Oral Answers to Questions — Home Department – in the House of Commons am 12:00 am ar 7 Tachwedd 1991.
To ask the Secretary of State for the Home Department what representations he has received concerning the access to advice of asylum seekers.
Following my right hon. Friend's statement about asylum on 2 July, we have received about 100 letters from hon. Members and about 750 from members of the public and interested organisations. Most have included comments on the availability of advice for asylum seekers.
Will the Minister concede that the proposal in the Asylum Bill removes the right of people seeking political asylum to have access to green form advice? Is he aware that that proposal has been met with horror by advice agencies, legal aid practices and members of the United Kingdom Immigrants Advisory Service? Should not he announce that he will withdraw those parts of the Bill and give people seeking political asylum the same rights to legal advice as anyone else would have, rather than introduce this appalling system under which they will not have the same equality before the law?
The hon. Gentleman is quite mistaken. There are no such proposals in the Bill and we never suggested that there should be. We have said that immigration and asylum cases are unique in that the Government and the United Nations fund a free, professional legal advice and representation service in the shape of UKIAS and the Government fund free solicitors' advice through the green form. With the extension of appeal rights to all asylum seekers, it is not unreasonable to propose—as the Lord Chancellor and my right hon. Friend the Home Secretary propose—that this anomalous double provision should end and that increased resources for advice should be concentrated on UKIAS, especially as the service has a better record of winning cases than solicitors and is more cost effective.
It is clear to solicitors and to many other people that our present asylum procedures are being abused. That should stop. Does my hon. Friend agree that it does the cause of racial integration no good at all that our procedures should be abused? Does he reject the comments that we have heard from the Opposition which have much more to do with their courting votes than with human rights?
Of course asylum procedures should not be abused. Those who are making asylum claims should have access to free professional legal advice, as they want it. We propose to deal with abuses and to ensure that asylum seekers have the free legal advice that they need.
Does the Minister accept that UKIAS is not capable of providing the same level of professional advice as can presently be provided under the legal aid system? Does he accept that individuals should have the right to choose representation which represents the best value for money and that there is no saving to the Treasury under his proposals? Will he explain why he wrote to UKIAS on 7 October threatening that unless it accepted the Government's proposals he would withdraw its funding or curtail it completely?
What I said to UKIAS—I have had two meetings with the organisation and written to it—is that the availability of green form aid is finally a matter for the Government and Parliament, not for UKIAS. I also said that as we are increasing UKIAS's funding and its ability to represent and advise, if it was unwilling to advise those seeking advice on asylum, it called into question whether the funding for advice, not representation, should go to UKIAS. There is an alternative. We could fund all advice through the green form, but that would not be especially helpful to asylum seekers, as UKIAS has a better record of success in giving advice and making representations to adjudicators and tribunals.
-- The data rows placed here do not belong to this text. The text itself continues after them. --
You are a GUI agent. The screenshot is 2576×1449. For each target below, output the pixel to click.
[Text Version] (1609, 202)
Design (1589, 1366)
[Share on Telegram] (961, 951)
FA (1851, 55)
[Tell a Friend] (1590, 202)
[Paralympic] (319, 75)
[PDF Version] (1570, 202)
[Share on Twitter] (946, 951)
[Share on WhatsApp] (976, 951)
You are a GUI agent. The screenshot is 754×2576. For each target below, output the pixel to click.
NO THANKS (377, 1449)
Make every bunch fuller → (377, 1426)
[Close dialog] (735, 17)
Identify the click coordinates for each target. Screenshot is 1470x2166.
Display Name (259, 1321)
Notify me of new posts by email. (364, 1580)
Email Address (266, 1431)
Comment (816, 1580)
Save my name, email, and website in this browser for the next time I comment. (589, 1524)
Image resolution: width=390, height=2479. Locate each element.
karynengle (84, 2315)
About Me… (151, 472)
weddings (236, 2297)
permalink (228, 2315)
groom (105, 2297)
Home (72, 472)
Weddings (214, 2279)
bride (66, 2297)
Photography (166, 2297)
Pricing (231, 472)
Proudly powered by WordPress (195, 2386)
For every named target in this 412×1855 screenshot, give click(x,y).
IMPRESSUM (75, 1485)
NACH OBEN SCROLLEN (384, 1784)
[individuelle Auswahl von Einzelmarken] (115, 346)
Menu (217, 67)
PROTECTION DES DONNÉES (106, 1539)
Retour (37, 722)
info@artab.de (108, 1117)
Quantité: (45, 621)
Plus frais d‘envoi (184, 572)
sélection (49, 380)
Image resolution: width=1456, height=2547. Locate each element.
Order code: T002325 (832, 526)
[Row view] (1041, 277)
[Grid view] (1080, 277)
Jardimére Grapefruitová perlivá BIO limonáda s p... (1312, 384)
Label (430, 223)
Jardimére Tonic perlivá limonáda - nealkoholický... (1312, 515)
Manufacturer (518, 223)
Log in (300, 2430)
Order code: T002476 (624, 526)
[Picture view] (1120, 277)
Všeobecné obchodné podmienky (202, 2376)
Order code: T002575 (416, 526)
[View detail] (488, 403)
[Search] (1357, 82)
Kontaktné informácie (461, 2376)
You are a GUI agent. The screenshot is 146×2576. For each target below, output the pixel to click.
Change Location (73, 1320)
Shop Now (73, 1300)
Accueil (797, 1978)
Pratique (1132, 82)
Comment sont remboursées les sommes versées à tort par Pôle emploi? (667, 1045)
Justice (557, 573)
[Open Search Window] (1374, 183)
What proportion of asylum seekers come into this country on visitors' permits and then decide that they are in fear of persecution just as their permits come to an end? Is not it easy to give those people advice?
Yes. About three quarters of asylum claimants are already in the country, many of them legitimately as students or visitors and some of them illegitimately, as they have entered the country illegally. Each case needs to be considered on its merits. There can be reasons why people make a claim for asylum after they have been here for some time and we consider all cases properly. We believe that every asylum seeker, whether in-country or arriving at the ports, should have access to good free legal advice.